Almost half of used clothes and textiles thrown in general rubbish

02/05/2024

Each person in the UK throws a shocking 35 items of unwanted clothes and textiles into general waste every year on average, according to a new report from WRAP. This equates to 49% being discarded irresponsibly, with 711,000 tonnes of post-consumer textiles going to residual black bins and general and household waste recycling centres annually. The country’s thirst for fast fashion is driving this trend, with the report revealing that consumers bought 1.42 million tonnes of textiles in 2022, while discarding 1.45 million tonnes in the same year. “We’re all buying too many new items and then putting too many clothes in the waste-bin consigning them to landfill or incineration,” said Harriet Lamb, CEO at WRAP. “These are valuable resources, not waste. We should be giving to charity shops who rely on the income, selling on e-commerce, repairing or sharing – anything but the bin.” While UK consumers bought less new textiles between 2019 and 2020, consumption figures have now crept back up to near pre-Covid levels, meaning that the country consumes more clothes per head than any other in Europe.

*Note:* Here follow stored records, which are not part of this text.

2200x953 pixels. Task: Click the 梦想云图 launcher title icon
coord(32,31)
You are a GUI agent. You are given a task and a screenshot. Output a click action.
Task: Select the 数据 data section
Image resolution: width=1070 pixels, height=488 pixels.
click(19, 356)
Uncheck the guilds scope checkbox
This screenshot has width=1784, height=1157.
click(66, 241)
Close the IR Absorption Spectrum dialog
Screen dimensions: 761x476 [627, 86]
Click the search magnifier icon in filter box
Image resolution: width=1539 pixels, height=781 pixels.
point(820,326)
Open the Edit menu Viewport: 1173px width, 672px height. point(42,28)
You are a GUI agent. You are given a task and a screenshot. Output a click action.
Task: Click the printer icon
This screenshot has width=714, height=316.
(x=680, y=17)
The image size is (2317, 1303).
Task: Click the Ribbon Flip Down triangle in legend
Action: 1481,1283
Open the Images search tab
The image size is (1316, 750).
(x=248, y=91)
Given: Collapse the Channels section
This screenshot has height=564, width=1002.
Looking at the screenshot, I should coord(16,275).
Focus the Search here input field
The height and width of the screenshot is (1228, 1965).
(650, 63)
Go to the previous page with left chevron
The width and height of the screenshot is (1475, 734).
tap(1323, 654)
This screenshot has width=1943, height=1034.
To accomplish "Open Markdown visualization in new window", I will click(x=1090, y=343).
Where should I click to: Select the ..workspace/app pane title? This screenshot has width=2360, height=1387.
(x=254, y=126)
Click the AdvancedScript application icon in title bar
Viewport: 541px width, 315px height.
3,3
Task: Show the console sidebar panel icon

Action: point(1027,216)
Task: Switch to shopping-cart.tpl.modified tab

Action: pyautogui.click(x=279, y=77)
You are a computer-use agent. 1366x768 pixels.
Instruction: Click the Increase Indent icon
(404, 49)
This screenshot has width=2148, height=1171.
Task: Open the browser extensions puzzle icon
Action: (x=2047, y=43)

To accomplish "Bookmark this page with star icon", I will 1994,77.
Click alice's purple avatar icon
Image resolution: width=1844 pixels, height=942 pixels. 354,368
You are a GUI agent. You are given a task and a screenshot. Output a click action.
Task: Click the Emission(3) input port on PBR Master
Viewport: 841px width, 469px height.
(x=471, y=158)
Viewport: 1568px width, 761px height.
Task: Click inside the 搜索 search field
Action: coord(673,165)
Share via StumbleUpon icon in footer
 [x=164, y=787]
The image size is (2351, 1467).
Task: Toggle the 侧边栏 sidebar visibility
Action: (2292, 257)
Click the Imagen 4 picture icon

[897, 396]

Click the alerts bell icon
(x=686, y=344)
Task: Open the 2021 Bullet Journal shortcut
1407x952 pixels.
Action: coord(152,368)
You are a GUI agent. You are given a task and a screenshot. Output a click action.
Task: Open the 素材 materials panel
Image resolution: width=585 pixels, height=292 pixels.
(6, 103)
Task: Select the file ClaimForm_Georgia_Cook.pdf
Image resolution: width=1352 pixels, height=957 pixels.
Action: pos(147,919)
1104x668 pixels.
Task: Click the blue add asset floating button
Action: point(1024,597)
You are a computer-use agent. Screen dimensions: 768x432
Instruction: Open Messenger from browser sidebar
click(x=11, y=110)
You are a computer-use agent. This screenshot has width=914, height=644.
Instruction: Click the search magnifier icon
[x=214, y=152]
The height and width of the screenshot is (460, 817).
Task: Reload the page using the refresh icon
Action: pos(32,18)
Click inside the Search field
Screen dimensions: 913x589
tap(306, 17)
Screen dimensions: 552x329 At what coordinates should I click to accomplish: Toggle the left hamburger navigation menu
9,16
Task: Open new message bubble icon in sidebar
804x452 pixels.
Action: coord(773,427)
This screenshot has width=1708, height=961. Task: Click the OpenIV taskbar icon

The report claims that that the UK doesn’t have sufficient infrastructure to accommodate all the clothing and textiles that are being discarded, and that recycling and reuse organisations need urgent support to avoid sending textiles waste to landfill. It also highlights the need for improved design to make clothes more durable. Furthermore, the report also warns that a “perfect storm” is brewing for the reuse and recycling sectors as low-quality fast fashion saturates the market and drives down the value of second-hand textiles. It reveals that the value of recovered textiles from textile banks and charities shops was £172.5 per tonne and £255 per tonne in 2023, respectively, compared with £406 and £432 per tonne a decade earlier. “Fast fashion and low-quality clothing are flooding the market, strangling efforts to make our clothing more sustainable,” Lamb continued. “In the end, we are paying a heavy price for our addiction to cheap clothes. “The UK is fortunate to have an existing infrastructure for textile collections that’s existed for generations. To risk losing their knowledge and expertise would be a tragedy. We need action now so that we don’t let this vitally important sector crumble.”